/---
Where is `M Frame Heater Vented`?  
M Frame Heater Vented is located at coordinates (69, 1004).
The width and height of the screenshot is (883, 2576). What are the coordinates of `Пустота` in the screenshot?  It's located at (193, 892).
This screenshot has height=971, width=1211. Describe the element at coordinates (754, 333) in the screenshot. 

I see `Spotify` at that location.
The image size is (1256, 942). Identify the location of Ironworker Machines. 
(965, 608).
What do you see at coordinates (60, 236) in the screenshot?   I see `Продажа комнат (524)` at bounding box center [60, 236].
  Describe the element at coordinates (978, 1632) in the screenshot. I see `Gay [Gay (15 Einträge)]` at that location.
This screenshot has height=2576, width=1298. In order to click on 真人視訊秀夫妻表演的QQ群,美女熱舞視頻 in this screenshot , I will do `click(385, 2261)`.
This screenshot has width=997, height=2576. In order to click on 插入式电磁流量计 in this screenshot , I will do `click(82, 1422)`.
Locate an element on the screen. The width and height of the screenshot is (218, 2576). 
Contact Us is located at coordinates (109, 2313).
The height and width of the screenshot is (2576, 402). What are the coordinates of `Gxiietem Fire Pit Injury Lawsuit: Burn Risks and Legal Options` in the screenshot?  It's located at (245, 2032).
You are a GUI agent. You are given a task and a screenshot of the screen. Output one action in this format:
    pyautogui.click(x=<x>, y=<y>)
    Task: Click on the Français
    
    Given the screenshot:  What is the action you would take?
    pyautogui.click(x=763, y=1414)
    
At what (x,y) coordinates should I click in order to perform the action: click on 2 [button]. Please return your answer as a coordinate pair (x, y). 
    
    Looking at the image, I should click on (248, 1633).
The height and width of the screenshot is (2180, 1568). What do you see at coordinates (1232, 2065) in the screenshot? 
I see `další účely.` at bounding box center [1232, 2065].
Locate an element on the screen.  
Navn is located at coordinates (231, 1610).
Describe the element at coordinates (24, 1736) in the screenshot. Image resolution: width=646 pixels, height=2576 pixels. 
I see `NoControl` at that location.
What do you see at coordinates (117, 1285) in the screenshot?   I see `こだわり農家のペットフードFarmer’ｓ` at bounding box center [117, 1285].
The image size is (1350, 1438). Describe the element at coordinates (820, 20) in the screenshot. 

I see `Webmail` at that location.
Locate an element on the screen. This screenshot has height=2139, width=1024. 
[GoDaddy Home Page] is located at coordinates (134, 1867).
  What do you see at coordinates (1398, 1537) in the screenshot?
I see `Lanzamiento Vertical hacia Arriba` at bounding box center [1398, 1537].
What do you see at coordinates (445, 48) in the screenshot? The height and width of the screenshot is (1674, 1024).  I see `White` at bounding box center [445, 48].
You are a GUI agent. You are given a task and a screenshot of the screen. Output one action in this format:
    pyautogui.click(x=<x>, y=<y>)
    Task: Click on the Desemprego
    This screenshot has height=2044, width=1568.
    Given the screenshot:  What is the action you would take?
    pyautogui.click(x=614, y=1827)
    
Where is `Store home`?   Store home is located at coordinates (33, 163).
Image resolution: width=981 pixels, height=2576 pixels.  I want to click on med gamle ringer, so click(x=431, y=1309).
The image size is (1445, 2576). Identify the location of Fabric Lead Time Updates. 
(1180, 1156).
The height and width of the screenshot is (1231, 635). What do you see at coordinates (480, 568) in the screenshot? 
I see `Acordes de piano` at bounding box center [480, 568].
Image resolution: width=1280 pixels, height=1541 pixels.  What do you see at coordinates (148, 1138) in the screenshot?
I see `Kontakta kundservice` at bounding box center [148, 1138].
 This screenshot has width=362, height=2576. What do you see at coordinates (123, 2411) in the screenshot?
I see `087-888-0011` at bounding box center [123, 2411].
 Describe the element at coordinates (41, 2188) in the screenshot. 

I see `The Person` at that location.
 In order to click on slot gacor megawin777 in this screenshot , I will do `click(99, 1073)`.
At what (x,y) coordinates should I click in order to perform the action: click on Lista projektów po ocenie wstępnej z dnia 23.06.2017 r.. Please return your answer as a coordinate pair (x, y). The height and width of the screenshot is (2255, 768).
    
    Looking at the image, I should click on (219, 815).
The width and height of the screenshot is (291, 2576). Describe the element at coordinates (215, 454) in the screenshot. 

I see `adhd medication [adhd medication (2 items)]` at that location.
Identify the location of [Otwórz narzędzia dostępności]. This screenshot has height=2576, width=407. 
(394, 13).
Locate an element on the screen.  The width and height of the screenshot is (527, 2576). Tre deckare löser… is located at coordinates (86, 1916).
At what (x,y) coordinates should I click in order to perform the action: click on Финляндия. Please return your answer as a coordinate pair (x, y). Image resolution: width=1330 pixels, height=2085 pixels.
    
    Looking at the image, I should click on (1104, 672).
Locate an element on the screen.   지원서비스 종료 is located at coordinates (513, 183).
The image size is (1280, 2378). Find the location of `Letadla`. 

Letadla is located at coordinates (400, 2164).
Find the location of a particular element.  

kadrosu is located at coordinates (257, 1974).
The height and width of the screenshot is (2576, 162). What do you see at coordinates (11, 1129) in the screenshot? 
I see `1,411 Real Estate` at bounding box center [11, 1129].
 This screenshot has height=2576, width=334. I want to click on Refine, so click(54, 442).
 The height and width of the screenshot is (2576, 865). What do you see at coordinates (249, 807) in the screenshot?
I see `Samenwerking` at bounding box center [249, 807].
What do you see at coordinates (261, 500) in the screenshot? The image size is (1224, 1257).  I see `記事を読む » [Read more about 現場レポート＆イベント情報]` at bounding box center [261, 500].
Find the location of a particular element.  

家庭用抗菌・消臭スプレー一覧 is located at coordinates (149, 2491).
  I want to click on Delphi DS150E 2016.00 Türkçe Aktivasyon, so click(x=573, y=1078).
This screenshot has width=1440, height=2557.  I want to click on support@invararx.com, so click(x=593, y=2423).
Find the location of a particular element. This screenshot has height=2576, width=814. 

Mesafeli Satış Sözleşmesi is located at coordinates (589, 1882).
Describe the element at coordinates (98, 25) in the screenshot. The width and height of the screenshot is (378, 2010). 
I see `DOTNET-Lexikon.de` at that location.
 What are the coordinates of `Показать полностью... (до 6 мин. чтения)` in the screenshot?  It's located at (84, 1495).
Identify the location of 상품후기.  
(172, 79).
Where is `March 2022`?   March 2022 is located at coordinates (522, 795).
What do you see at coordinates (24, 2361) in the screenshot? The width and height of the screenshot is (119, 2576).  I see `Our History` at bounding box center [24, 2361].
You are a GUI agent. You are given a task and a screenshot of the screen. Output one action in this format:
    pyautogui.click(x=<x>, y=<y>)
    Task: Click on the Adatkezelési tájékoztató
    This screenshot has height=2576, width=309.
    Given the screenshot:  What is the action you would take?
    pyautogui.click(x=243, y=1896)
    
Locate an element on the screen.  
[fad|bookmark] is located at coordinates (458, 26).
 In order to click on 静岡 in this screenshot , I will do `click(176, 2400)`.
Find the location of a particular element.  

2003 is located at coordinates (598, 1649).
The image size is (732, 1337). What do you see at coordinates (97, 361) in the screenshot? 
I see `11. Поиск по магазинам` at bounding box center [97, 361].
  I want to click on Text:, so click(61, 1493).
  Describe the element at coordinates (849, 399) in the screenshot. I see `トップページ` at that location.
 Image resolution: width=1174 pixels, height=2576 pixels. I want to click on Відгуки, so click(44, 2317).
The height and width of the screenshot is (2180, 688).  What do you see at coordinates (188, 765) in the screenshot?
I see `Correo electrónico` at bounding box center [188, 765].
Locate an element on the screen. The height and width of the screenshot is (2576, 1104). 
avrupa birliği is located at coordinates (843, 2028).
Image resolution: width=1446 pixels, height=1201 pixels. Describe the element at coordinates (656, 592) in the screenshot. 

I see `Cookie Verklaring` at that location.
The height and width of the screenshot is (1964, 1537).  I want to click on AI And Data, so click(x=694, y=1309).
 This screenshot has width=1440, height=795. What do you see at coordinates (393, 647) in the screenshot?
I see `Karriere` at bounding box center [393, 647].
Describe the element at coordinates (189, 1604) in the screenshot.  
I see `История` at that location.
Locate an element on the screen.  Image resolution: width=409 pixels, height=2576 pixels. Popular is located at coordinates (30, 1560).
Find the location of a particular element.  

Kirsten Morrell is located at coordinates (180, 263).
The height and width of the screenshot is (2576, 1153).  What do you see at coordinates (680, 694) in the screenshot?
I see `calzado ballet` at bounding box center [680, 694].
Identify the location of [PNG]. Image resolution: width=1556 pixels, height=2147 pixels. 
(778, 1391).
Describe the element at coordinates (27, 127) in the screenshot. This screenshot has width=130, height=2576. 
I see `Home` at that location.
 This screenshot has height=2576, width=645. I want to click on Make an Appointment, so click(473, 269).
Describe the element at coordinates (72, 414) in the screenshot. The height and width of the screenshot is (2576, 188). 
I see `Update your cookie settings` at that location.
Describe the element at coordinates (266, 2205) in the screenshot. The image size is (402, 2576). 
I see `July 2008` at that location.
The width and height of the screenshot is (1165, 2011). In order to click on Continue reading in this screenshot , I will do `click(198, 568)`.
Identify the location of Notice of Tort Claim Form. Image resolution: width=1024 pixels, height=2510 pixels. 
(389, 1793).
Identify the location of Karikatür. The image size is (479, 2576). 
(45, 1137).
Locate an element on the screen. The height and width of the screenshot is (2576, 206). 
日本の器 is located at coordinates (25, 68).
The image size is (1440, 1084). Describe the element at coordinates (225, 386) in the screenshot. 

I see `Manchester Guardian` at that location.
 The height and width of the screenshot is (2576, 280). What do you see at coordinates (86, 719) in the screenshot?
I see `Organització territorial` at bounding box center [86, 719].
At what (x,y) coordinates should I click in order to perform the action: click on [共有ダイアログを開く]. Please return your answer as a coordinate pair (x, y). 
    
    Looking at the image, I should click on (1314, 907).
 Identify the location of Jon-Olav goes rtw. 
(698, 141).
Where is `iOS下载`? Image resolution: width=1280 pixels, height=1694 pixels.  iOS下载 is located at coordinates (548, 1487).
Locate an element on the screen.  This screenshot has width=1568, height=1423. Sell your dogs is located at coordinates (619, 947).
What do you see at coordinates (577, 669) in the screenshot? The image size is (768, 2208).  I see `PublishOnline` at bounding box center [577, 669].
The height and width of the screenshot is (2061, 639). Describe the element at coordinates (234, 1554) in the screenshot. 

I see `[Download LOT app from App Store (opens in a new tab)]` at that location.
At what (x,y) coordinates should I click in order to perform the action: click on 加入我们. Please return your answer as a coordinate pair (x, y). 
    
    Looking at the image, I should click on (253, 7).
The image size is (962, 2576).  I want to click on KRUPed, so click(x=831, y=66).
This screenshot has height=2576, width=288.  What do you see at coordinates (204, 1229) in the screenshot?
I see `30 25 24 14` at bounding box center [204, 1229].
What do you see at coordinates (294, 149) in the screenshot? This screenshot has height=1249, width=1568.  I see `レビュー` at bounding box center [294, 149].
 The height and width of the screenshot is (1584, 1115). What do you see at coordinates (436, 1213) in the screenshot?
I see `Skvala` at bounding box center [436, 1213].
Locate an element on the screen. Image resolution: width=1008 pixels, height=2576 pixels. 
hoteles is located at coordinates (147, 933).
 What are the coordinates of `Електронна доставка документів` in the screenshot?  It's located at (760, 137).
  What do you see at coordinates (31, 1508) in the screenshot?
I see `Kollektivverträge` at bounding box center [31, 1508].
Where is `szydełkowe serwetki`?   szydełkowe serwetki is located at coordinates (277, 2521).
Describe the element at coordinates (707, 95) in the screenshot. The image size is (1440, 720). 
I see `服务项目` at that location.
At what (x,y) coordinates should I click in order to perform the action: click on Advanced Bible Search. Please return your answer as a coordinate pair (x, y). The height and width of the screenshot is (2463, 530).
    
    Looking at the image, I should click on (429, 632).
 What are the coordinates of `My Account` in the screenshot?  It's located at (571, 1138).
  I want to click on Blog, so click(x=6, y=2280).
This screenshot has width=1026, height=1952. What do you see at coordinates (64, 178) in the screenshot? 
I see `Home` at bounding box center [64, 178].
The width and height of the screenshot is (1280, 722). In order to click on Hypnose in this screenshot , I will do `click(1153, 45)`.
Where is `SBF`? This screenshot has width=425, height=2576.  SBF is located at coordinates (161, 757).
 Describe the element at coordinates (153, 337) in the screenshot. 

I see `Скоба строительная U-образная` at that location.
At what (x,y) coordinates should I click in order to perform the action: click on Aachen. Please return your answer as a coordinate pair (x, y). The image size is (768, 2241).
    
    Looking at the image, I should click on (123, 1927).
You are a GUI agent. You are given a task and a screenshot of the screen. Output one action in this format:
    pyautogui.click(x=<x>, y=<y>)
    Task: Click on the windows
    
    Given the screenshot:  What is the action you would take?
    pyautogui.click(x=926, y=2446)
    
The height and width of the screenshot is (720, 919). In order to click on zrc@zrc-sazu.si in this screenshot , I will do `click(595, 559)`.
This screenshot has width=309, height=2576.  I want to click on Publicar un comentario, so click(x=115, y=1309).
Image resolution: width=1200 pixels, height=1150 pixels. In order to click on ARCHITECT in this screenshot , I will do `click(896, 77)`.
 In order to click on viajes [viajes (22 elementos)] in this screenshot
\---
[What you need to do] Reproduce the rows from the line containing "The image size is (1445, 2576)." through the line containing "coordinates (86, 1916).", changing "Identify the location of" to "Find the position of" and leaving everything else as is.

[Output below]
The image size is (1445, 2576). Find the position of Fabric Lead Time Updates. 
(1180, 1156).
The height and width of the screenshot is (1231, 635). What do you see at coordinates (480, 568) in the screenshot? 
I see `Acordes de piano` at bounding box center [480, 568].
Image resolution: width=1280 pixels, height=1541 pixels.  What do you see at coordinates (148, 1138) in the screenshot?
I see `Kontakta kundservice` at bounding box center [148, 1138].
 This screenshot has width=362, height=2576. What do you see at coordinates (123, 2411) in the screenshot?
I see `087-888-0011` at bounding box center [123, 2411].
 Describe the element at coordinates (41, 2188) in the screenshot. 

I see `The Person` at that location.
 In order to click on slot gacor megawin777 in this screenshot , I will do `click(99, 1073)`.
At what (x,y) coordinates should I click in order to perform the action: click on Lista projektów po ocenie wstępnej z dnia 23.06.2017 r.. Please return your answer as a coordinate pair (x, y). The height and width of the screenshot is (2255, 768).
    
    Looking at the image, I should click on (219, 815).
The width and height of the screenshot is (291, 2576). Describe the element at coordinates (215, 454) in the screenshot. 

I see `adhd medication [adhd medication (2 items)]` at that location.
Find the position of [Otwórz narzędzia dostępności]. This screenshot has height=2576, width=407. 
(394, 13).
Locate an element on the screen.  The width and height of the screenshot is (527, 2576). Tre deckare löser… is located at coordinates (86, 1916).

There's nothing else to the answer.